Tomorrow 10th of January is the final deadline for the SEC approval of the BTC ETF file from the ARK 21Shares partnership.
We do not know the result although the bets are around 90% in the favour of the approval after SEC delayed all the applications for a lot of times but now the pressure from the big investment funds seems to be so high that the approval seems inevitable, a good sign being the Gary Gensler Twitter thread from yesterday on investing in crypto which can be assumed that he advises people who will be interested in crypto to be careful on the inevitable risks and scams.
The list of the applicants for a BTC ETF is full with grand names with trillions of dollars in assets:
What will be the effect of the approval on the BTC price is debatable, some estimate this is already priced in and this will be a “Buy the rumour and sell the news event”, others think this will bring more money to the crypto world and more credibility and this will surely have a positive influence on price.
Even Chat GPT thinks the approval could have a significant effect on BTC price due to increased demand from people who did not had acces or knowledge or trust to buy it from exchanges, centralised or decentralised.
We have to consider here several other aspects:
Although this will be a synthetic product (the clients will held shares in the ETF, not actual bitcoin) the funds will need to posses real Bitcoins in custody so the demand for the coin should increase at least at the time of the creation of the ETF (of course funds would love to buy BTC cheaper).
The approval of the first spot BTC ETF will offer more legitimacy to BTC and crypto in general and will make retail people who are now more reluctant to invest more comfortable with this new asset but will also make the Wall Street funds and traders more prone to start trading this newer class of assets who can offer much more gains than the assets they are trading now, especially with the infrastructure they held (algorithms powered by AI and staff).

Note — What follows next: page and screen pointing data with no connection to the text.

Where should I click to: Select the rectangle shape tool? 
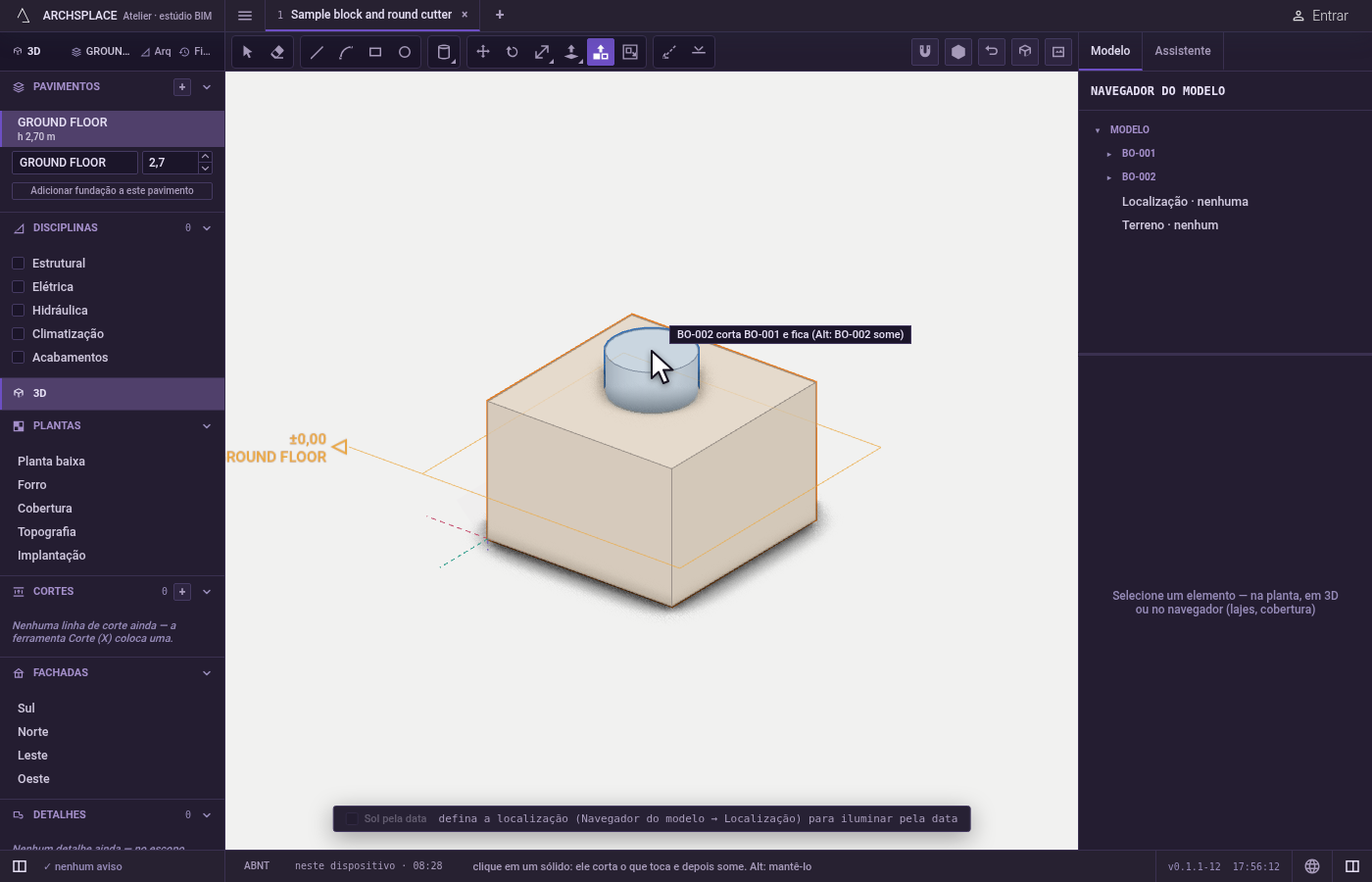tap(375, 52)
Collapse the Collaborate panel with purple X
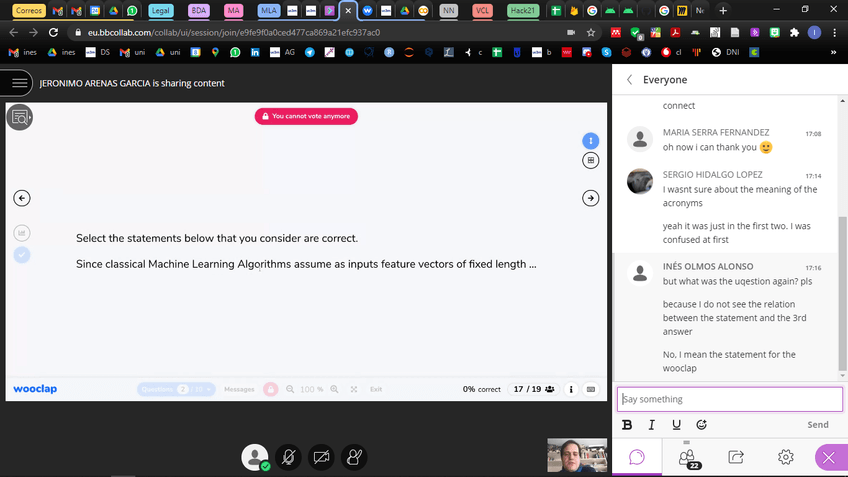Viewport: 848px width, 477px height. point(828,457)
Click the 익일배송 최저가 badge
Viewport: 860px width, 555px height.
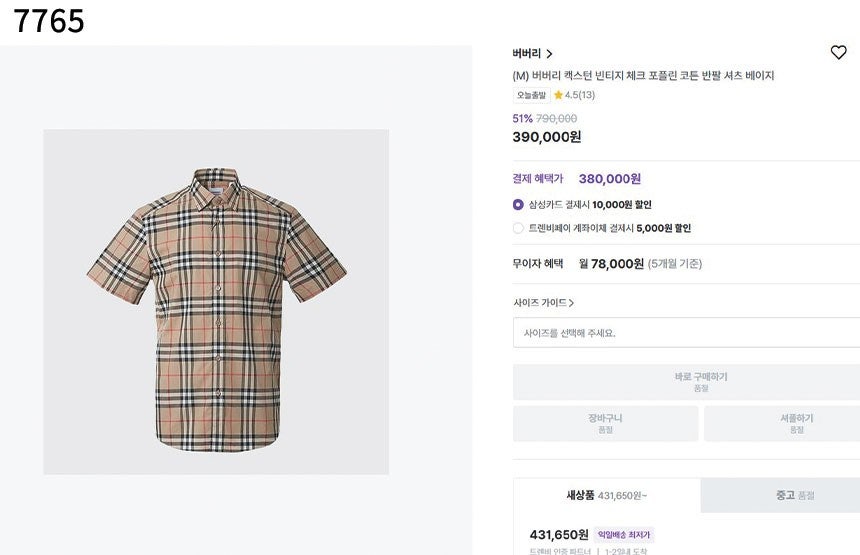tap(624, 535)
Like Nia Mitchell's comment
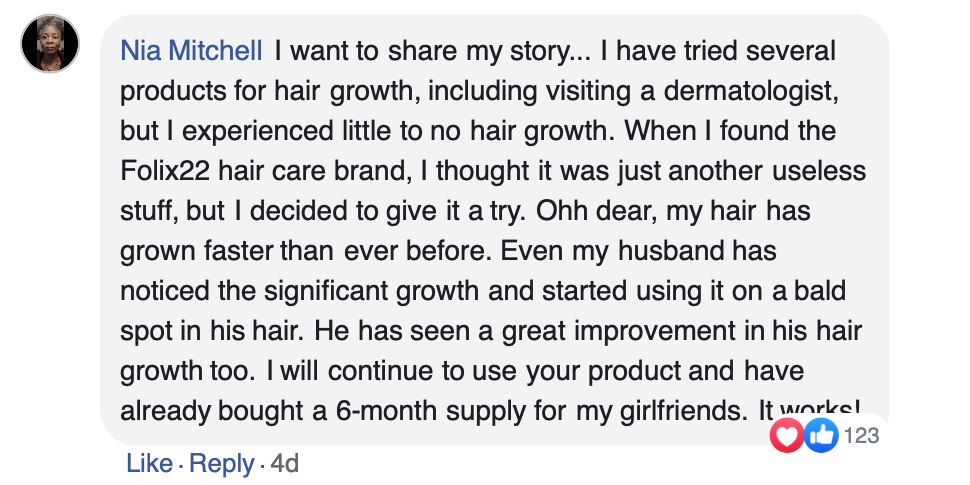 [x=149, y=464]
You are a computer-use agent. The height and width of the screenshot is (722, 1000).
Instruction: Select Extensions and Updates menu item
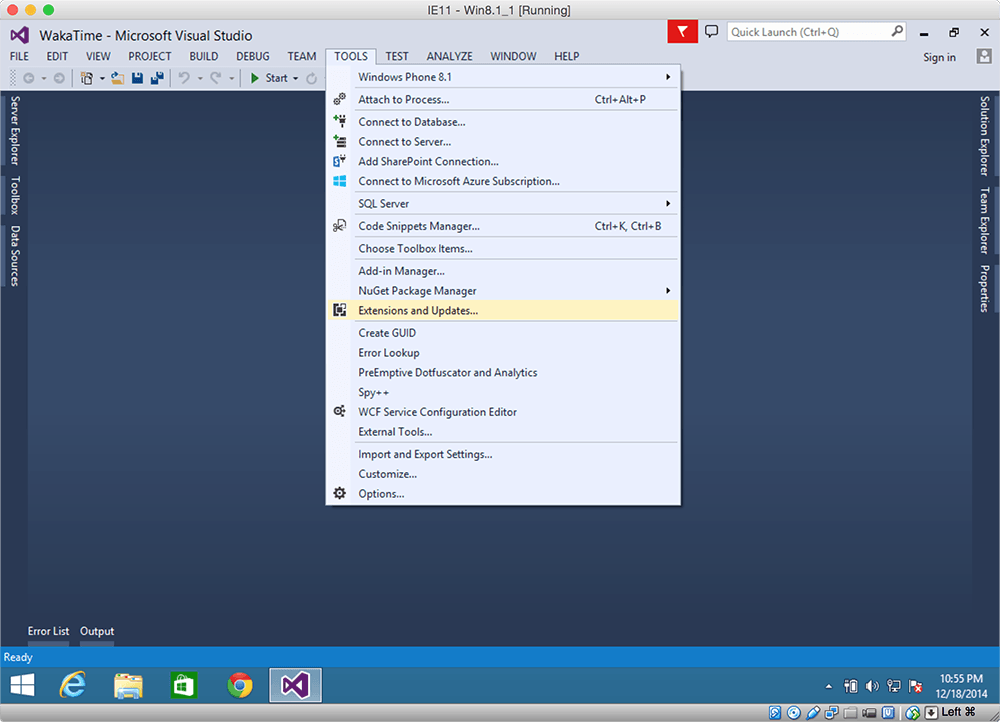(x=418, y=311)
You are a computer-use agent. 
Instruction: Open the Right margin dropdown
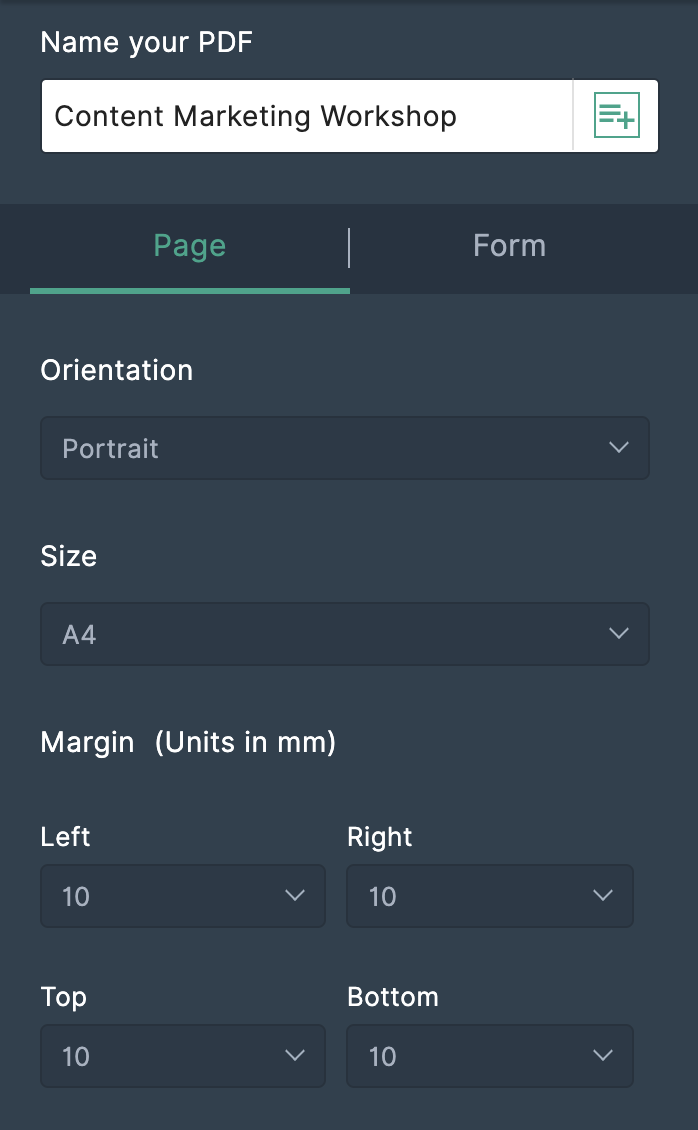coord(490,896)
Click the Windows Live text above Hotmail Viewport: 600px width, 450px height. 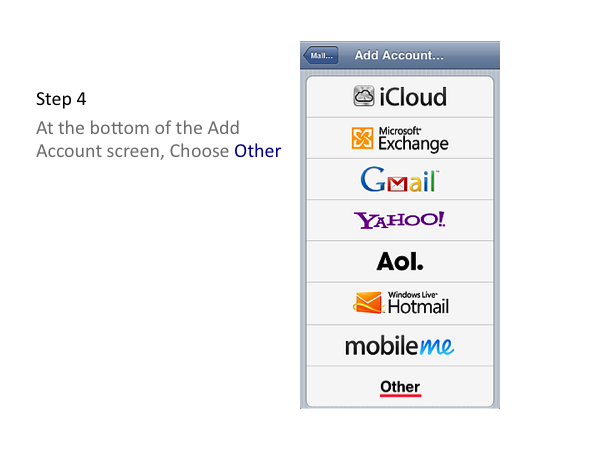[x=412, y=295]
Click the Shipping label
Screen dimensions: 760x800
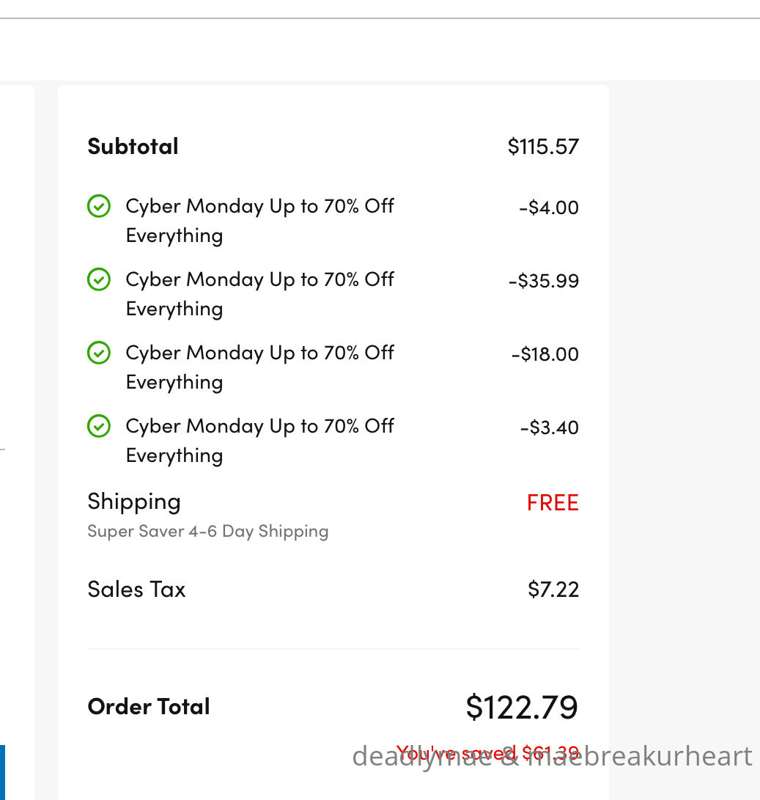(134, 502)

The Bitcoin cycles: these are dependant on the halving events, each four years the rewards for the miners are cut in half, the next one being estimated to take place this April. History doesn’t have to repeat especially with the possible spot BTC ETF approval but in the previous cycles the BTC prices have fallen after halving followed by a huge rally afterwards (this is not financial advise).
Let’s see what will happen in the next days and months but is clear that crypto and blockchain will become more mainstream and the adoption will increase, this could be the technology which will change the world, the Internet 2.0 and we are witnessing its creation and rise.